Joe may not go near the Internet, but he never passes a newspaper rack. He runs help-wanted ads and hires people like crazy, cramming them into his out-of-the-way office. There isn't much yet for the employees to actually do, but since they aren't hired for anything but fifty percent of commissions, Joe figures the cost of them doing nothing is almost nothing. More agents will give him a greater sphere of influence which will have to lead to more business. It actually doesn't matter much to Joe how well-trained his little army is. The swimmers will hold up the sinkers.

Joe encourages his minions to list everything they can at any price in every neighborhood. Exposure, exposure, exposure! Joe buys huge blocks of space in newspapers and magazines to advertise, and even prints out his own little magazine. His print shop bill is starting to become the biggest number on his expense list, but he figures if it comes to worse, his realtors will be happy to pay an advertising fee in his own magazine, since they'll be making so much money. Joe is at least aware that advertising is an important part of real estate, and since most customers don't see much difference between one real estate company and another, he is correct in assuming that a few hapless clients will simply wander in because his was the first company they saw. What he hasn't taken into account is that every real estate company in town advertises, too, and some of them have a better reason to count on their return on their investment than Joe does.

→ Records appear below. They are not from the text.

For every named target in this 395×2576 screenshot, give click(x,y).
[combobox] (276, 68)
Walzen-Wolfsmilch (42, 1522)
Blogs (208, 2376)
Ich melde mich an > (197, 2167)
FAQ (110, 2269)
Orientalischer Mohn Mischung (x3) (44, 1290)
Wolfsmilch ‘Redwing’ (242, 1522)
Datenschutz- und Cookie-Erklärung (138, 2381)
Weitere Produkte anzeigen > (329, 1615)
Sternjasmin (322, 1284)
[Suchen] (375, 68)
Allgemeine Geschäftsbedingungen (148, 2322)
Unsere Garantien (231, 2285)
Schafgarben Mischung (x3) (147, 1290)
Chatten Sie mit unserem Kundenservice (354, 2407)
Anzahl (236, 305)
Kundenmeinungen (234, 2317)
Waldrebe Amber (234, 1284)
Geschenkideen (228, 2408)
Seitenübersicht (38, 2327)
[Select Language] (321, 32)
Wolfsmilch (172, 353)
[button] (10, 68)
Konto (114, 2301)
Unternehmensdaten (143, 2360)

Joe is encouraged by the first few sales and begins getting more avaricious. He launches a little program to start charging little fees here and there. A desk fee here, a sign fee there, a transaction management fee. His raw recruited agents don't balk at first, since they've made a commission or two and are now feeling like this can go somewhere. Meanwhile Joe can cover the expenses with these fees, since his initial expenditures have eaten into his own profits considerably.

The agents under Joe's wing begin to feel the pressure. The occasional commission they make on a closing doesn't begin to compensate them for the time and effort they spend on each buyer and seller who changes their mind. To bolster the troops' morale, Joe writes little scripts for the agents to spiel when working with clients on the phone.

The alarming thing is that, like the stock market, Joe's line of work allows the world's greatest idiot to prosper during a market boom. As long as the boom lasts, Joe could wear a dress to work, scrawl his ads on the side of outhouses, and not bother to show up half the time and still stay in business. If the regulations are loose in his area, he has more liberty to dig himself into a deeper hole.

But a market boom has to end sooner or later, or else by definition it wouldn't be a boom. So the inevitable market downturn comes, and Joe walks into his office to discover it half-empty. His agents are quitting in droves. His fliers and brochures are blowing through the windy streets unread. He has a list of properties whose prices have dropped significantly, adjusted by desperate sellers who are dying to get out, even if they have to accept a loss. The last few agents kicking around are complaining about Joe's high brokerage fees, and even if they sell every property they list at this point they're going to have a tough time living on the reduced commissions from the lower prices.

The reality has finally dawned: this business kills optimists. In fact, over-optimistic real estate speculation is both the source of a flash-in-the-pan bull market, and the source of it's own downfall.

Let's have a big round of applause for Joe Schmoo, for providing us with his instructive example.